> _What the exercise asks_
Reproduce the entries shown below only from the line with "Accept only essential cookies (873, 2469)" down to the line with "Bakırköy Escort (127, 391)", keeping both end lines and copying each one exactly.

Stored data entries
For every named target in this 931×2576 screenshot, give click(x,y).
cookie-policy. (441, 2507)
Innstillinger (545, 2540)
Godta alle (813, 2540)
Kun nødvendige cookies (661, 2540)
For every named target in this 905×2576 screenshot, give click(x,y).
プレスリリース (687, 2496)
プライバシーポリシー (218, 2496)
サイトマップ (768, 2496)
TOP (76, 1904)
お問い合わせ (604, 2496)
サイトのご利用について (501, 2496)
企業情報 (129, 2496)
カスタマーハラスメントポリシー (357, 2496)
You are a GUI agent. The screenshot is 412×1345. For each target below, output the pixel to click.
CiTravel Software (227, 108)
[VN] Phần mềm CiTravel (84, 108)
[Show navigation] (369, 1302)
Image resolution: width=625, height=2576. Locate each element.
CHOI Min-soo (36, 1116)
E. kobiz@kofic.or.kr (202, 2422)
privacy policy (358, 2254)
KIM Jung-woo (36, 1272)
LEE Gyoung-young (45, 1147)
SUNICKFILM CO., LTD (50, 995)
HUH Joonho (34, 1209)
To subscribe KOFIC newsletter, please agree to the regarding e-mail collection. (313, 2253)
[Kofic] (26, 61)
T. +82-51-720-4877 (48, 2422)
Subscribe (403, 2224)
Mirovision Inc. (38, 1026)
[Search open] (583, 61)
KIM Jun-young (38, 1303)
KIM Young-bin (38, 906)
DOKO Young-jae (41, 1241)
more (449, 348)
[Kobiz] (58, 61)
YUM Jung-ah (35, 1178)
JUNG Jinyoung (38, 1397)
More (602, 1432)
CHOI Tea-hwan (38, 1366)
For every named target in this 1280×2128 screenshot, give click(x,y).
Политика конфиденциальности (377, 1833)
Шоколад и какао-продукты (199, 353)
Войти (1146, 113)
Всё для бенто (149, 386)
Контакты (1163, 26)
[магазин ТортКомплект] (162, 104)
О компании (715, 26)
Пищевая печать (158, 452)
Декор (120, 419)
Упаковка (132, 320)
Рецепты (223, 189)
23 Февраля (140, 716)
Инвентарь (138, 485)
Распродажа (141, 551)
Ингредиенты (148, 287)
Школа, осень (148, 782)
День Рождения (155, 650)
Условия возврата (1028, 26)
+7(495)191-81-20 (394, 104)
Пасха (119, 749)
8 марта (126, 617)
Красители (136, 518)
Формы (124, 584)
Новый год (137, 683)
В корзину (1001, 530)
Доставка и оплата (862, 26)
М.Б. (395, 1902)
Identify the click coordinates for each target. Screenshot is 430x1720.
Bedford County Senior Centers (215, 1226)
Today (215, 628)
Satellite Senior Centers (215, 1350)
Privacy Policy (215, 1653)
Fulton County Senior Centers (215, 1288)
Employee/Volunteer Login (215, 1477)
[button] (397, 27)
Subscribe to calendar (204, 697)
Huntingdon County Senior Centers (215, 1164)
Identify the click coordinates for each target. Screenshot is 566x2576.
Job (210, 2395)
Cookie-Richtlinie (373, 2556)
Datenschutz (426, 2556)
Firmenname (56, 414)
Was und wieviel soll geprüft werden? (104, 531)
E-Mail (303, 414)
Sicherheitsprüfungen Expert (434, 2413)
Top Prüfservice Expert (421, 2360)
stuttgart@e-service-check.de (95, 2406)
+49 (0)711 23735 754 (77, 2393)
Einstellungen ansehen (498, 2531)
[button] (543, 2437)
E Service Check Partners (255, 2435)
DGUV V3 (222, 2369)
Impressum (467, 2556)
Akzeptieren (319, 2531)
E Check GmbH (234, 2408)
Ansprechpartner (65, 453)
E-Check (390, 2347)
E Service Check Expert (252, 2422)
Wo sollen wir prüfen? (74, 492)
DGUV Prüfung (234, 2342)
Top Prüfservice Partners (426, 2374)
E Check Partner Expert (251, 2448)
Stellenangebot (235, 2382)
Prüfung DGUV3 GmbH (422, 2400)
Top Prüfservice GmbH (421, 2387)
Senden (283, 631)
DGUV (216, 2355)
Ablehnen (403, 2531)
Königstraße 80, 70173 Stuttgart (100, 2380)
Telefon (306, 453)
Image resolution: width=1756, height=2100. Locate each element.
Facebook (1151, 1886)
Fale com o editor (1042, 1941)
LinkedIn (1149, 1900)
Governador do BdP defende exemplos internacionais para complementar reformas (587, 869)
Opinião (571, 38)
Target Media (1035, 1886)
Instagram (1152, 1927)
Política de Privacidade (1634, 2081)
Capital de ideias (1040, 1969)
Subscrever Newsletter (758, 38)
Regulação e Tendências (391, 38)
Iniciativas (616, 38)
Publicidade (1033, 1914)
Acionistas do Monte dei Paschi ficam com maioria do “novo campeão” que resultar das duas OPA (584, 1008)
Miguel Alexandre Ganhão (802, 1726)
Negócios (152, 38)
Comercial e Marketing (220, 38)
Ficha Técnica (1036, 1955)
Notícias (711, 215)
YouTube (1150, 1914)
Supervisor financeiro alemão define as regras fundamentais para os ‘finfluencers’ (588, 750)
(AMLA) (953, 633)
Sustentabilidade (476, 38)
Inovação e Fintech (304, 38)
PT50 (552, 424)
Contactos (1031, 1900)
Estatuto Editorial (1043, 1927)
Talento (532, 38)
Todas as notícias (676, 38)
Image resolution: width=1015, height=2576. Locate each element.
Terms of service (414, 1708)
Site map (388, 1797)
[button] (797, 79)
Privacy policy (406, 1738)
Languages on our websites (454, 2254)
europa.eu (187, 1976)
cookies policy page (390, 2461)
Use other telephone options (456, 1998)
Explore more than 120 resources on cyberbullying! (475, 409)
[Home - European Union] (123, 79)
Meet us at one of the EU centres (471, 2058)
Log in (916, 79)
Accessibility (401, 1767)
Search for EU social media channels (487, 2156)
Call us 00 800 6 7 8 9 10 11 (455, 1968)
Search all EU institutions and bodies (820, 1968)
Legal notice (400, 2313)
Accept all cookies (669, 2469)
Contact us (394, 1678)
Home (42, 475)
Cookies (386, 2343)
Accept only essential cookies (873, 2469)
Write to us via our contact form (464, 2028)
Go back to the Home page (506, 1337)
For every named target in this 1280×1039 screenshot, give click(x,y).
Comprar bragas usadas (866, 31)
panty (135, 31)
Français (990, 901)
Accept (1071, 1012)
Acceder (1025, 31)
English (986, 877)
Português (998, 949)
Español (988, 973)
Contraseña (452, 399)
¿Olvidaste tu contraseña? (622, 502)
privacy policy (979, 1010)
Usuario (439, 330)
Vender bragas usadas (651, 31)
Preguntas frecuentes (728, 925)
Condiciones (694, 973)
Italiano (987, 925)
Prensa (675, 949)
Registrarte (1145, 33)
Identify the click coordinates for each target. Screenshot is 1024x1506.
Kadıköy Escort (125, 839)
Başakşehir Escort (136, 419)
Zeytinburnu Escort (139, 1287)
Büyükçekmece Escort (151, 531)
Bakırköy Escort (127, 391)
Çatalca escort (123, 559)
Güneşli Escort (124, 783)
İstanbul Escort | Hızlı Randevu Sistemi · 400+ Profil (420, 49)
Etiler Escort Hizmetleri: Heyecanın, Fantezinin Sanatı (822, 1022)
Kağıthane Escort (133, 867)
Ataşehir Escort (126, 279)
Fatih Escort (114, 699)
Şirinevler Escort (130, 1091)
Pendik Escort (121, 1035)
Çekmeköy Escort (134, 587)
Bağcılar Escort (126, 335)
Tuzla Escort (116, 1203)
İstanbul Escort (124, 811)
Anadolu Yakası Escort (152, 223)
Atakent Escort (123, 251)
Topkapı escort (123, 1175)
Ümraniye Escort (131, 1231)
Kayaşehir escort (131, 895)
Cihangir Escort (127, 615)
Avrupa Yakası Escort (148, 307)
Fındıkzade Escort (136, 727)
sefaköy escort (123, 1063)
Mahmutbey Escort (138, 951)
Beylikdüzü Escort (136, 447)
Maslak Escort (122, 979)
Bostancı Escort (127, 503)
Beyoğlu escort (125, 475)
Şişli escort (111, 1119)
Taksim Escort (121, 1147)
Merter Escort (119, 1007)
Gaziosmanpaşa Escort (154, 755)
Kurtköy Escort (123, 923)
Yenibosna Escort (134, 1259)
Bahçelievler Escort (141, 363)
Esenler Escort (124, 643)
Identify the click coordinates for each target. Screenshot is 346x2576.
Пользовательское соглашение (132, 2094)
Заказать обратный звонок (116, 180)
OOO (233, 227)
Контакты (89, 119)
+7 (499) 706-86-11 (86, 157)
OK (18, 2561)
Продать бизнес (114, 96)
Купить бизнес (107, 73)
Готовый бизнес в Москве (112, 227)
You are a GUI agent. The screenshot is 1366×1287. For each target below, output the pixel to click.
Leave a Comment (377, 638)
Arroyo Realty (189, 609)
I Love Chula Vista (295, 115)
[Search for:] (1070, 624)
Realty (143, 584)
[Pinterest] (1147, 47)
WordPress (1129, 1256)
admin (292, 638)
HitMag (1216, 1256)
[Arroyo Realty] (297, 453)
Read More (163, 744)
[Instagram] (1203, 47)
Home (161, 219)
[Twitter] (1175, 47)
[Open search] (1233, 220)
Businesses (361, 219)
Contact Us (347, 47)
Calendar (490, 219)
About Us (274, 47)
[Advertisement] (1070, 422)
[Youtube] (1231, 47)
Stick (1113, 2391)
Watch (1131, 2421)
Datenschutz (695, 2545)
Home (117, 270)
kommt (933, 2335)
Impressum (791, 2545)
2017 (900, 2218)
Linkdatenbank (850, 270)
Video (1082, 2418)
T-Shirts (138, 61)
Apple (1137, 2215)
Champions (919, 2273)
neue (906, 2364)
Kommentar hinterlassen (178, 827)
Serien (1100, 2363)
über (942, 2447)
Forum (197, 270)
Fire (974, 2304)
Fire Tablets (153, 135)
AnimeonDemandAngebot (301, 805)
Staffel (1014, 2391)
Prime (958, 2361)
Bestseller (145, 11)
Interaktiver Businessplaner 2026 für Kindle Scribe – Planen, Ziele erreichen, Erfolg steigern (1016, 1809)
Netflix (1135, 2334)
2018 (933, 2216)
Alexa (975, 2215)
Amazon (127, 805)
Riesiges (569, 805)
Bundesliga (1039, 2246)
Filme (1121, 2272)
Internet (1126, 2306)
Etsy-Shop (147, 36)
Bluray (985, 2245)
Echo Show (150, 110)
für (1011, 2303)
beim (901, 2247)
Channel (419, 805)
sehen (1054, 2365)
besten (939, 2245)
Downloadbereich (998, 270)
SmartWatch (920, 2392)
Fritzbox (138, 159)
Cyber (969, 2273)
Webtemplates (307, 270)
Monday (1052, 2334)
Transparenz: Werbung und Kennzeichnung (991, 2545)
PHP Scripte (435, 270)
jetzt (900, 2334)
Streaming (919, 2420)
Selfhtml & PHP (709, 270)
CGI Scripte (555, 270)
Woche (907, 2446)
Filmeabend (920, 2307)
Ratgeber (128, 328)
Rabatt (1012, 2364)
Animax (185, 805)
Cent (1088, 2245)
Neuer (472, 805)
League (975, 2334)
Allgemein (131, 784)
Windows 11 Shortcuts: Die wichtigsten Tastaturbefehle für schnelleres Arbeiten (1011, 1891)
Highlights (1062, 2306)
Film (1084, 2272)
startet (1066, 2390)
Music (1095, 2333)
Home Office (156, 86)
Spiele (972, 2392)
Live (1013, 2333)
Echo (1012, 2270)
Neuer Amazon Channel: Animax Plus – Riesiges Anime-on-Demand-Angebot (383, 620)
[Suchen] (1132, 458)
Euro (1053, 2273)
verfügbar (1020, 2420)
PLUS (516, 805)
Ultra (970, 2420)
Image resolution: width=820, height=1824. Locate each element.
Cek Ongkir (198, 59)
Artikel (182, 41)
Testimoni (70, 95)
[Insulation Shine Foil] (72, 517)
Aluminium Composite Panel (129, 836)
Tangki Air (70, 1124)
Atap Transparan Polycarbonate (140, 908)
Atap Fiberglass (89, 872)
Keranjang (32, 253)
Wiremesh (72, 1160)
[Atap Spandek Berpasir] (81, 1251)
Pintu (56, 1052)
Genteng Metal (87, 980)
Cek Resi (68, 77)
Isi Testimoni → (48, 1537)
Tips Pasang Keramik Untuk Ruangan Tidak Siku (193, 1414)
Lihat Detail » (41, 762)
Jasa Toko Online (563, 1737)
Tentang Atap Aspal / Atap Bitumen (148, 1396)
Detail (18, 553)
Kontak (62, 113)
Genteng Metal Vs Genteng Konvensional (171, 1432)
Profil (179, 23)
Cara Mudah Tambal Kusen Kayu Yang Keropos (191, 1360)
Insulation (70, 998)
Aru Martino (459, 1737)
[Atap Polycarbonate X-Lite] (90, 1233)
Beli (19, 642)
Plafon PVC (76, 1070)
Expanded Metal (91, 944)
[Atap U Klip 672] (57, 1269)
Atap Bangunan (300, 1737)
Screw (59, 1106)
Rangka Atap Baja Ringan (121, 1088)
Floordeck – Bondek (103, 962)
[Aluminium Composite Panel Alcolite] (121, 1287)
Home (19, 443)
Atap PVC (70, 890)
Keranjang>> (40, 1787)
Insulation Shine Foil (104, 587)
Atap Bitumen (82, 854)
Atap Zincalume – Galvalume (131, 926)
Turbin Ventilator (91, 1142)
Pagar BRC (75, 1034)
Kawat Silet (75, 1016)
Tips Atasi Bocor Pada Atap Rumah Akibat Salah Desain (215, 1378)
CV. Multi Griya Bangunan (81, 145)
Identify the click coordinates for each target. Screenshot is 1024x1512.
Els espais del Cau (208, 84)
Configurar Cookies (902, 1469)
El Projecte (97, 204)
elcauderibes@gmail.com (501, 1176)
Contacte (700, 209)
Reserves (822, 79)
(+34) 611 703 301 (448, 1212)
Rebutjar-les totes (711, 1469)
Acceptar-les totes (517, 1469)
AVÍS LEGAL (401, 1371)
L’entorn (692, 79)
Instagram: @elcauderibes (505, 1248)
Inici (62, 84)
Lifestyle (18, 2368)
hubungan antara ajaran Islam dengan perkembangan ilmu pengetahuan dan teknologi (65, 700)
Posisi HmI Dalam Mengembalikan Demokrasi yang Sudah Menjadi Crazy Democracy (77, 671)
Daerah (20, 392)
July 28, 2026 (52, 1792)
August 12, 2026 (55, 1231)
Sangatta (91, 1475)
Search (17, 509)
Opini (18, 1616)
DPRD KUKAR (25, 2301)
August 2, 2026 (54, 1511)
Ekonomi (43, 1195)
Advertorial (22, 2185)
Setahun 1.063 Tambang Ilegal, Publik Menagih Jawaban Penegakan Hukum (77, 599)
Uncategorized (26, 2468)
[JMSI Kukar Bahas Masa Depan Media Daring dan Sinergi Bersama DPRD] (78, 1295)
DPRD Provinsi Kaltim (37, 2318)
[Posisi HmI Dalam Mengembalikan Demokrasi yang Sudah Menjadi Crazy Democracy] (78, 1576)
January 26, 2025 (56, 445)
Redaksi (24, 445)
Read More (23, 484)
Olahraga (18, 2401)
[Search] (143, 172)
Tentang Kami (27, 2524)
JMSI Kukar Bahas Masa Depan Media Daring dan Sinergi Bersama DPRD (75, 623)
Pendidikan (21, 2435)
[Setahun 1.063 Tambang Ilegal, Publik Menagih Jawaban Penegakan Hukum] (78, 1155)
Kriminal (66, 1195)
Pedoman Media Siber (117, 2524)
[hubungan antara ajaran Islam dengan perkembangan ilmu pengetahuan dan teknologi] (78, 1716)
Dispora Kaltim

> _Output below_
Accept only essential cookies (873, 2469)
Write to us via our contact form (464, 2028)
Go back to the Home page (506, 1337)
For every named target in this 1280×1039 screenshot, give click(x,y).
Comprar bragas usadas (866, 31)
panty (135, 31)
Français (990, 901)
Accept (1071, 1012)
Acceder (1025, 31)
English (986, 877)
Português (998, 949)
Español (988, 973)
Contraseña (452, 399)
¿Olvidaste tu contraseña? (622, 502)
privacy policy (979, 1010)
Usuario (439, 330)
Vender bragas usadas (651, 31)
Preguntas frecuentes (728, 925)
Condiciones (694, 973)
Italiano (987, 925)
Prensa (675, 949)
Registrarte (1145, 33)
Identify the click coordinates for each target. Screenshot is 1024x1506.
Kadıköy Escort (125, 839)
Başakşehir Escort (136, 419)
Zeytinburnu Escort (139, 1287)
Büyükçekmece Escort (151, 531)
Bakırköy Escort (127, 391)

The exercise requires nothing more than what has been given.